In this strain, Pope admonishes an Iranian Azeri who suggests that the Turks are just aping the west. "Yes, just like Japan and China used to," Pope says. At other times, Pope succumbs to sentimentality: "The girls charged with thin, eerie war cries, the men with a howl worthy of their conquering forebears. I felt a surge of excitement as I mingled among them. For on their high-cheekboned faces and in their rough practised handling of the panting horses wheeled the wild and untamed spirit of the Turco-Mongol horde." Exciting stuff, but not likely to win the hearts of Europeans anxious about Turkey's otherness.

And this is part of the problem with Sons of the Conquerors: it makes Turkey seem decidedly unappetising as a potential candidate for the EU, because the author effectively argues that Turkey's closest cultural links and interests lie elsewhere. Judging by the intensely emotional level of the discussion in Turkey over EU entry, I'm not sure he is right. A high-level European diplomat recently confessed to me that the temperature of the discussions was so high that it had exposed the country's political immaturity. Immature or not, in the present climate, it is hard to imagine Turkey's sights set anywhere but on Europe. And while Turks show a certain pride in the distant reaches of their culture, there is, as one English professor living in Istanbul suggested to me, a touch of fatigue towards those people from the far-flung corners of the empire that they wish had been flung further.

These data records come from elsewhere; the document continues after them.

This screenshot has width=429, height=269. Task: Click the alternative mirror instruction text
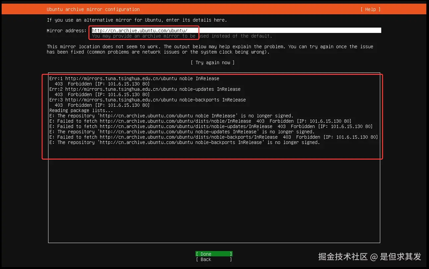[136, 20]
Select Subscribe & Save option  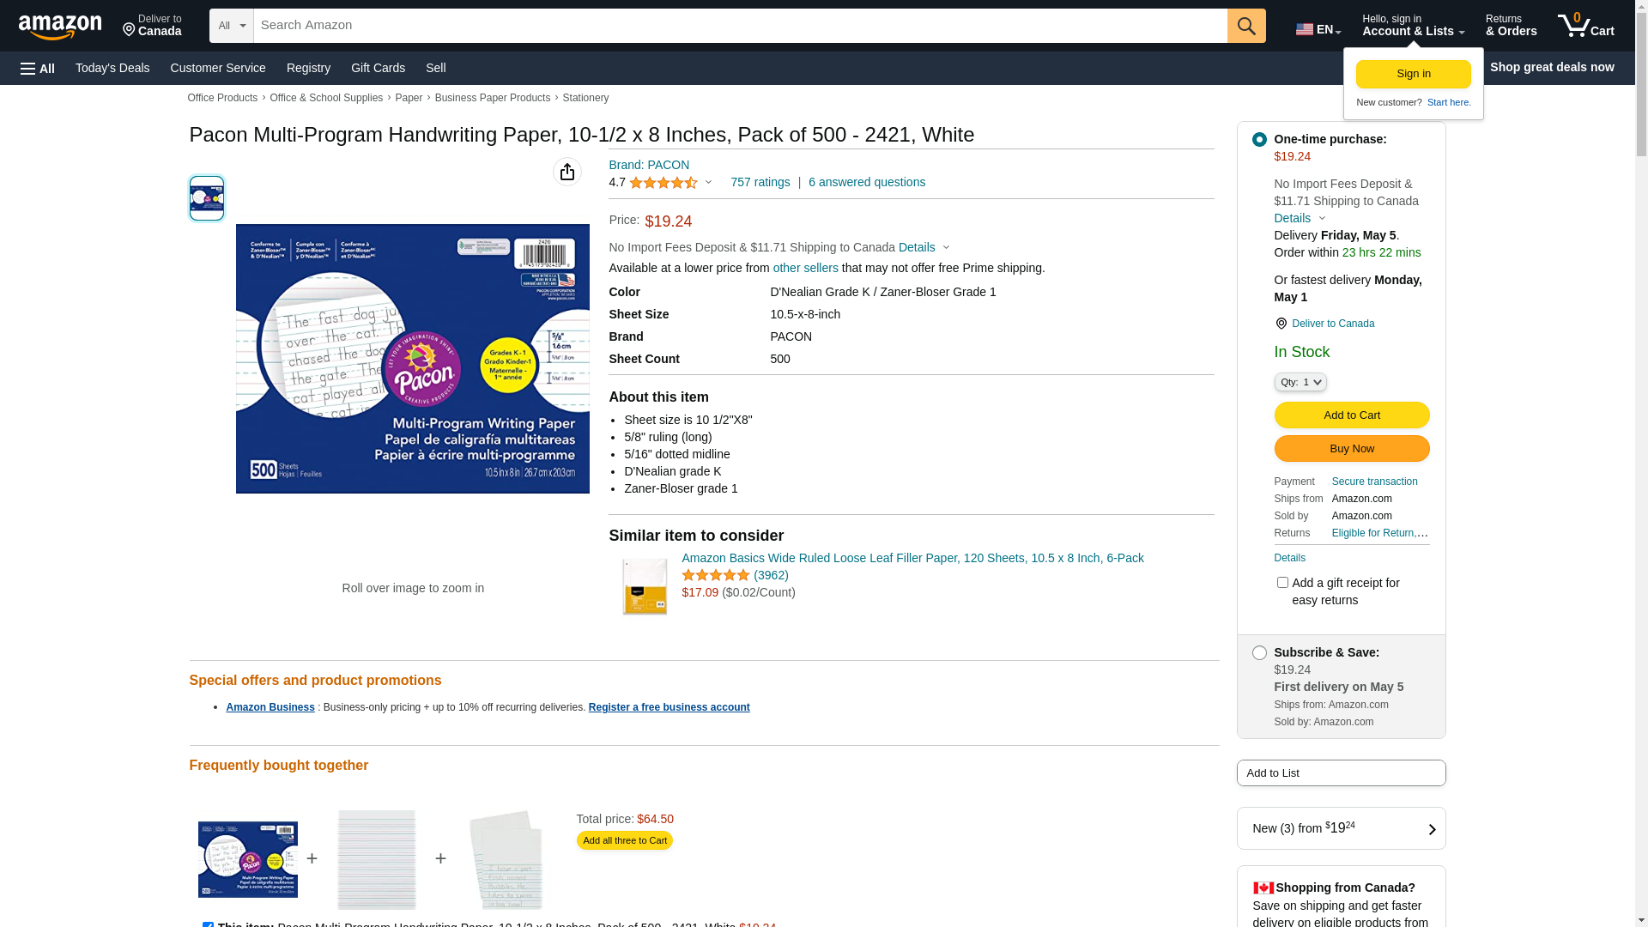pos(1259,653)
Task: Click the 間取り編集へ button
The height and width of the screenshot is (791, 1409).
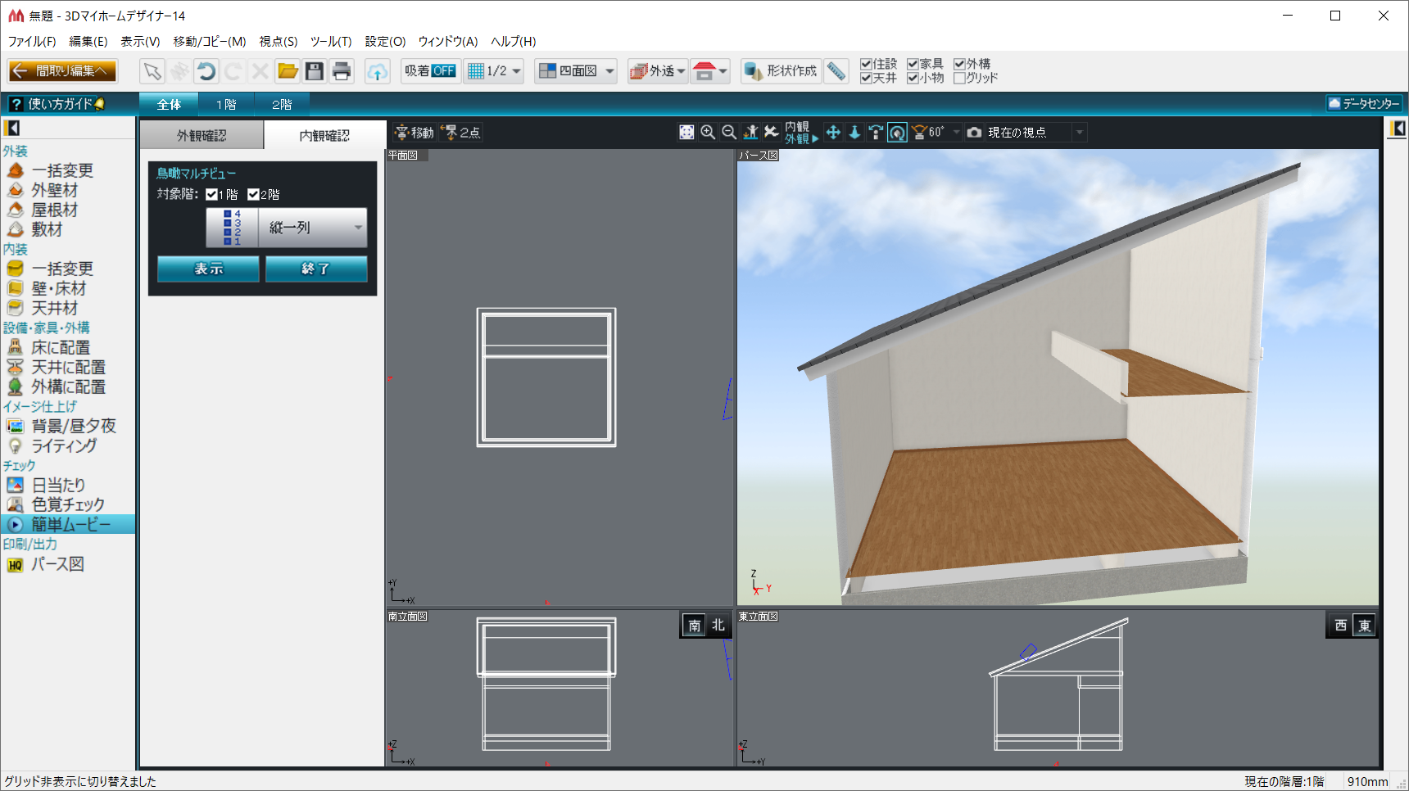Action: point(62,71)
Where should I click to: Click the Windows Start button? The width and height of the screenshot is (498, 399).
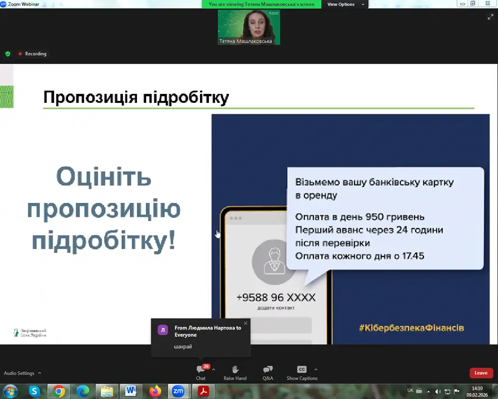[10, 391]
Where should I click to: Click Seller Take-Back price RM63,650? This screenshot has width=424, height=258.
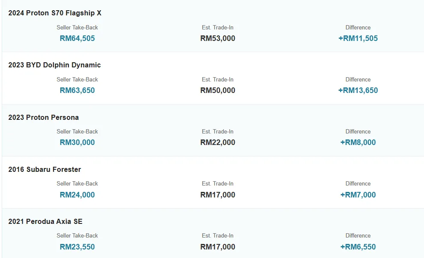point(77,90)
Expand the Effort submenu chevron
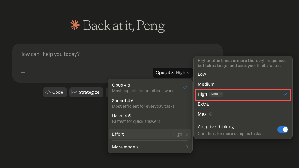 tap(187, 134)
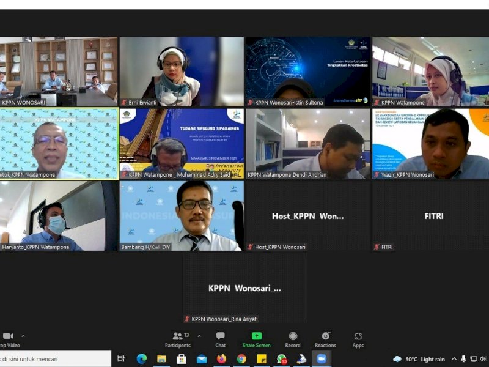The image size is (489, 367).
Task: Open Mail from the taskbar
Action: 200,358
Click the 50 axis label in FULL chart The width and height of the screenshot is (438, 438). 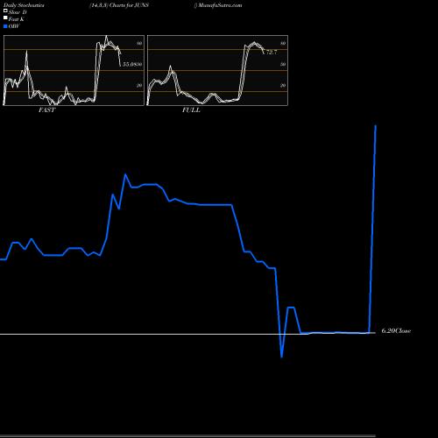[283, 64]
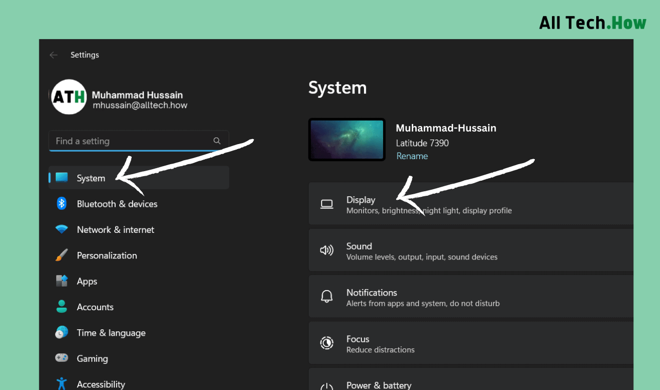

Pope is best when he's not trying to sell us the unified Turkic future. His knowledge of the region, his meetings with the leaders of almost every country, his timely forays into the interior of these countries are gripping and fresh. The section on Uighur China is a penetrating analysis of China's treatment of its Turkic minorities and of the subsequent appeal of Islam for politically disenfranchised people.

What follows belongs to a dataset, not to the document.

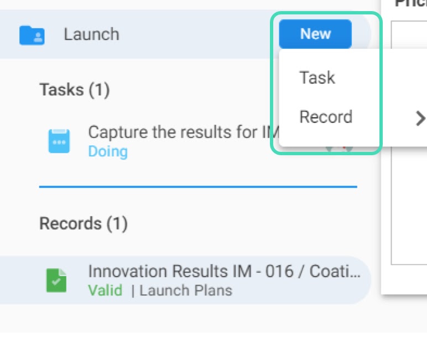
Task: Click the blue task calendar icon
Action: 59,141
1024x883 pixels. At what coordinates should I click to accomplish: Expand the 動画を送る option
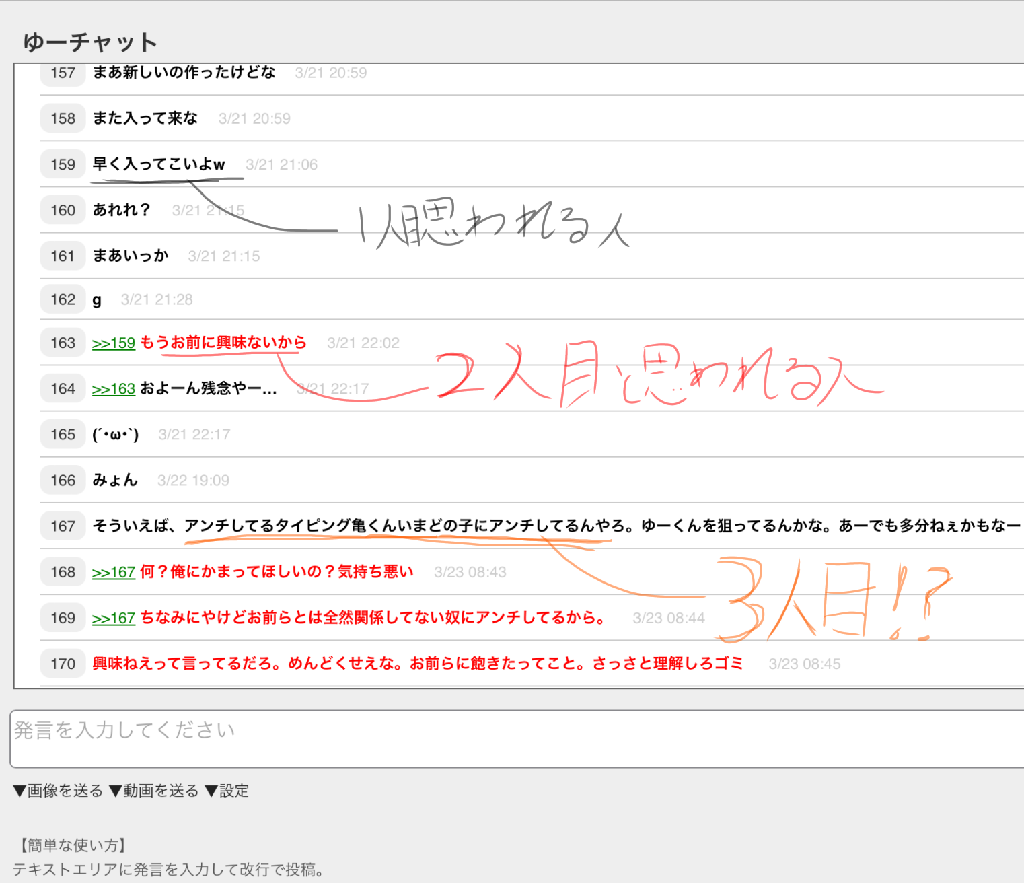[x=154, y=791]
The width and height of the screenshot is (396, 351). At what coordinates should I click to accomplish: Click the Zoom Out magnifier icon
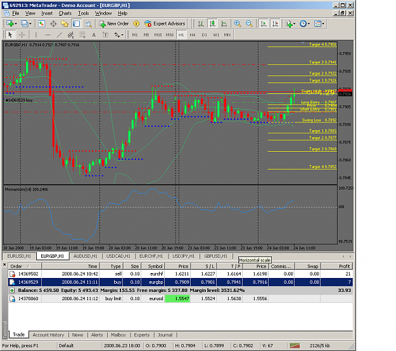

It would be understandable if Turkey were to look east to its Turkic cousins and escape the grim demands upon it to play middleman between the present descriptions of west and east. Such an orientation would save it agonising decisions like that in 2003 when its parliament voted on whether to allow the US to use Turkish bases to attack Iraq. But this perspective is a wish rather than a reality. Turkey is positively aligned westward, and in Istanbul, where about a sixth of the population lives, even Anatolia seems far away, let alone the divided and disrupted politics of the steppe. Even if the EU bid were to prove unsuccessful, it is doubtful whether Turkey would make the turn needed to pioneer an "economic and cultural union of Turkic people." There is a deeply entrenched European aspiration in its political culture and, even in the Ottoman days, the steppe had been left behind so long ago, that any self-respecting Ottoman would have been horrified to be called a "Turk." Still, the book's lingering pan-Turkic hope does not detract from the fact that by the time the last of Pope's adventures is over, he succeeds in delivering a robust and current history of a region where the great game is indisputably back in play.